Quem quiser ler o poema todo é só clicar aqui.

Lembrei agora da escultura de Ascenso Ferreira no Cais da Alfândega (ponto de encontro das corridas dia de sábado, quando o treino é no Recife Antigo).

Ela faz parte do Circuito da Poesia, as esculturas de poetas e músicos pernambucanos que estão afixadas em pontos turísticos estratégicos na cidade.

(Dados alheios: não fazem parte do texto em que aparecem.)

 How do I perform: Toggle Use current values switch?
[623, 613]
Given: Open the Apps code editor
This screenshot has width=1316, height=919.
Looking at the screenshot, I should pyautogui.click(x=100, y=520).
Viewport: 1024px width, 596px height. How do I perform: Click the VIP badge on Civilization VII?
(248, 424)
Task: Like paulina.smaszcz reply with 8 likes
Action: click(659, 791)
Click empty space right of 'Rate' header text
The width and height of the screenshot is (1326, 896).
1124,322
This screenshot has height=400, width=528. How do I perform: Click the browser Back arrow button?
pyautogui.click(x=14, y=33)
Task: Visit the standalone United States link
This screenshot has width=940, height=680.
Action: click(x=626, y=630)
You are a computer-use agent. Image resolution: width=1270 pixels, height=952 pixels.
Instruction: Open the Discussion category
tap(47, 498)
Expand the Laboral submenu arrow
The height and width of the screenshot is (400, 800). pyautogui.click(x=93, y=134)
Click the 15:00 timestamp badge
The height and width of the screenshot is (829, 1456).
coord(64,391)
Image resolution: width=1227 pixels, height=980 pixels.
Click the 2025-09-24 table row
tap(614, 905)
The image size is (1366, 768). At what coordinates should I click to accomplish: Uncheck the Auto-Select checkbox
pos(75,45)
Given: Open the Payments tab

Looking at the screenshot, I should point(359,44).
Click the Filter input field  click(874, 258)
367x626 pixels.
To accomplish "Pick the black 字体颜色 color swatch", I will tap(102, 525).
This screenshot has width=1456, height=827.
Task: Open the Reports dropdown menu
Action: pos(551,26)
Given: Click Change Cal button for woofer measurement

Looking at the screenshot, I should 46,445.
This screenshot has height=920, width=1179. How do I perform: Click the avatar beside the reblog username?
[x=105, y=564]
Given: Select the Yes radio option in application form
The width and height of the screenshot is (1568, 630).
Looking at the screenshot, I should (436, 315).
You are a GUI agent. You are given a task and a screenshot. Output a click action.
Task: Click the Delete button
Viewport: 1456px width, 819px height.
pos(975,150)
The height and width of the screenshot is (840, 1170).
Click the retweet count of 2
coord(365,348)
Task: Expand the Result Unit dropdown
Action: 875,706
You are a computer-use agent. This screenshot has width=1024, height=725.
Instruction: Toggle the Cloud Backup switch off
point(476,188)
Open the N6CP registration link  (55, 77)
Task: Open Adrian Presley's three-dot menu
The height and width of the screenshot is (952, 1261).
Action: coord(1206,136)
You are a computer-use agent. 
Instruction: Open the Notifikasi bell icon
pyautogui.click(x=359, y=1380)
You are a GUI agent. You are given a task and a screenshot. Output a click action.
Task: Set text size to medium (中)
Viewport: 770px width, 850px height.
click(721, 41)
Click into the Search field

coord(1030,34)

Escultura de João Cabral de Melo Neto, na Rua da Aurora

Pra quem quiser saber quais são e conhecê-las (Circuito da Poesia - Recife):

1) Ponte Maurício de Nassau (Joaquim cardozo);
2) Praça da Independência (Carlos Pena Filho);
3) Pátio de São Pedro (Francisco Solano Trindade);
4) Casa da Cultura (Luiz Gonzaga);
5) Praça Maciel Pinheiro (Clarisse Lispector);
6) Rua da Aurora (Manuel Bandeira e João Cabral de Melo Neto);
7) Rua do Sol (Capiba);
8) Pátio do Sebo (Mauro Mota);
9) Cais da Alfândega (Ascenso Ferreira);
10) Rua da Moeda (Chico Science);
11) Rua do Bom Jesus (Antônio Maria)

"Morte e Vida Severina" tem como subtítulo "Auto de Natal Pernambucano" e tem inspiração nos autos pastoris medievais ibéricos, além de espelhar-se na cultura popular nordestina.
O livro apresenta um poema dramático, escrito entre 1954 e 1955 e relata a dura trajetória de um migrante nordestino em busca de uma vida mais fácil e favorável no litoral, seguindo a trilha do rio Capibaribe. Quando atinge o Recife, depois de encontrar muitas mortes pelo caminho, desengana-se com o sonho da cidade grande e do mar.